* _Set problem_
Transcribe the text about the Banco del Mutuo Soccorso debut album from "Banco del Mutuo Soccorso chronology" up to and including "illustrator Mimmo Mellino.".

* _Document section_
· · · · ·
Studio album by Banco del Mutuo Soccorso
- Released: 3 May 1972
- Genre: Italian progressive rock
- Length: 41:40
- Label: Ricordi
- Producer: Sandro Colombini

Banco del Mutuo Soccorso chronology
|  | Banco del Mutuo Soccorso (1972) | Darwin! (1972) |

= Banco del Mutuo Soccorso (album) =

Banco del Mutuo Soccorso is the eponymous debut album by Italian progressive rock band Banco del Mutuo Soccorso.

The original cover was die-cut to be shaped like a piggy bank; a slit was extracted from a strip of cardboard with the faces of the members of the group. The image on the cover is by illustrator Mimmo Mellino.

Professional ratings
Review scores
| Source | Rating |
| Allmusic |  |

==Track listing==

Music by Vittorio Nocenzi. Lyrics by Vittorio Nocenzi and Francesco Di Giacomo.
· · · · ·
* _Provided data_
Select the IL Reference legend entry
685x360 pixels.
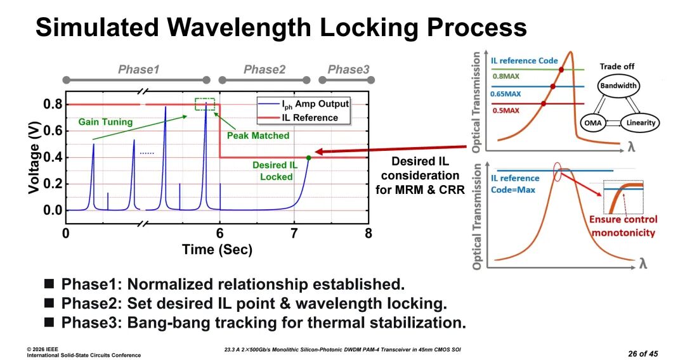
· · · · ·
* _Task output_
Banco del Mutuo Soccorso chronology
|  | Banco del Mutuo Soccorso (1972) | Darwin! (1972) |

= Banco del Mutuo Soccorso (album) =

Banco del Mutuo Soccorso is the eponymous debut album by Italian progressive rock band Banco del Mutuo Soccorso.

The original cover was die-cut to be shaped like a piggy bank; a slit was extracted from a strip of cardboard with the faces of the members of the group. The image on the cover is by illustrator Mimmo Mellino.